Findet ihr lohnt sich der Aufwand? 
Danke schonmal im voraus für alle Antworten!


----------



## Ezio (29. Oktober 2010)

In Österreich kommt das iPhone in den kommenden Wochen raus, da lohnt es sich zu warten


----------



## christian.pitt (29. Oktober 2010)

im apple store? echt?


----------



## Ezio (29. Oktober 2010)

Es kommt Mitte November zu 3 und A1, und dann wahrscheinlich auch in den Apple Store.


----------



## christian.pitt (30. Oktober 2010)

Ezio schrieb:


> Es kommt Mitte November zu 3 und A1, und dann wahrscheinlich auch in den Apple Store.



Nur zur Info: bei uns gibt es das iPhone schon von Tmobile (Telekom) und Orange (französische Firma)

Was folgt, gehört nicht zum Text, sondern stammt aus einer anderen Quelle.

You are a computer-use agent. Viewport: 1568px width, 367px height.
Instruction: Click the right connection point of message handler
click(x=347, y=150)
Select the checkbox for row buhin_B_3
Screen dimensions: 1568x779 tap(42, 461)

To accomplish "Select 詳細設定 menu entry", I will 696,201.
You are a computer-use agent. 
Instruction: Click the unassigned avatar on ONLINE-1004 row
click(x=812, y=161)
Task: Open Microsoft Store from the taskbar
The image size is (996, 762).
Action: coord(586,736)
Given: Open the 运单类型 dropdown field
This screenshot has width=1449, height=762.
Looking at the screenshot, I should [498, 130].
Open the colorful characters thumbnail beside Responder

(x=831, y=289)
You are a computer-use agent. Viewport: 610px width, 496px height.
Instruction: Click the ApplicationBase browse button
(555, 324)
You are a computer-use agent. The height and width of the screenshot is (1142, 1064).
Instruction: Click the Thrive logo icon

hab ich eh gewusst (zu 3 sicher: www.drei.at - Das iPhone kommt ins 3MegaNetz.), nur in Deutschland verkauft der Apple Shop das iPhone auch, da es O2 ohne Vertrag anbietet, sogesehen galube ich, dass Apple bei uns das iPhone offiziell ohne Vertrag nicht verkaufen wird. (Da 3 und A1 generell keine Handys ohne Vertrag anbieten...)

Trotzdem DAnke


----------



## Ezio (30. Oktober 2010)

Weiß ich, wohn ja in AT 

Es wird hier sicher auch in den Apple Store kommen, nur laufen die Verträge mit TM und Orange etwas länger als in Deutschland.


----------



## christian.pitt (30. Oktober 2010)

hoffen ma mal ^^


----------